На крик вышла мать детей тётя Настя, которая всё слышала и, обращаясь почему-то к одной Нюрке, нараспев сказала: «Вот услышит Семёныч, он те гляделки твои бесстыжие повыдавлюет.» А затем резко бросила в мой адрес: «А ты, Мишаня, постыдился бы.»

Но я чувствовал, что в закромах её души давно зрела неприязнь к этому страшному человеку, названному её Семёнычем.

В своих предчувствиях я не ошибся. Именно тётя Настя изменила кличку, данную мной Голубенко, на свой манер. Дело в том, что фамилия её была Тетюрина. А новый вариант клички был уже не Тутувас, а Тетювас.

Кличка присохла к Голубенко, как присыхают коровьи лепёшки к глиняным стенам дувалов – намертво.

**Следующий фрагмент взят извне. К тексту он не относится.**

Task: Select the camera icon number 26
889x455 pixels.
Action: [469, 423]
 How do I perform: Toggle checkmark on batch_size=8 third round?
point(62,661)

И теперь все мы: переселенцы, а также сосед-татарин, 16-летний профессиональный вор Ахматка, жена Голубенко, работник райкома партии Анна Григорьевна и даже высокий узбек, разносивший по утрам кислое молоко и смешно кричавший на ломаном русском языке на весь квартал: «Майко-о-о! Киснэ-прэснэ!» - называли между собой Голубенко на иначе, как Тетювас.

Тетювас ненавидел нас, каких только прозвищ мы не слышали от него – инородцы, иноверцы, жиды-предатели, говноеды-большевички. Я до сих пор помню, как будто вчера это было, лысый, наголо выбритый череп, в котором отражались солнечные зайчики, серо-водянистые, почти бесцветные глаза, дышащее перегаром злое, зверское лицо и руки, в которых, как мне казалось, могло уместиться полдома.

В пять с половиной я читал ещё не свободно, но уже не по слогам. Тетювас знал об этом и частенько приходил к нам как бы с новостями. Он выкладывал на стол «Правду Востока» и говорил бабушке: «Ента, пусть Мишаня почитает, уважит меня.» И я читал с молчаливого кивка бабушки: «От Советского Информбюро. Сегодня 12 сентября 1942 года наши войска в результате кровопролитных боёв оставили населённые пункты... (шло перечисление городов и сёл). Врагу нанесён значительный урон в живой силе и технике.»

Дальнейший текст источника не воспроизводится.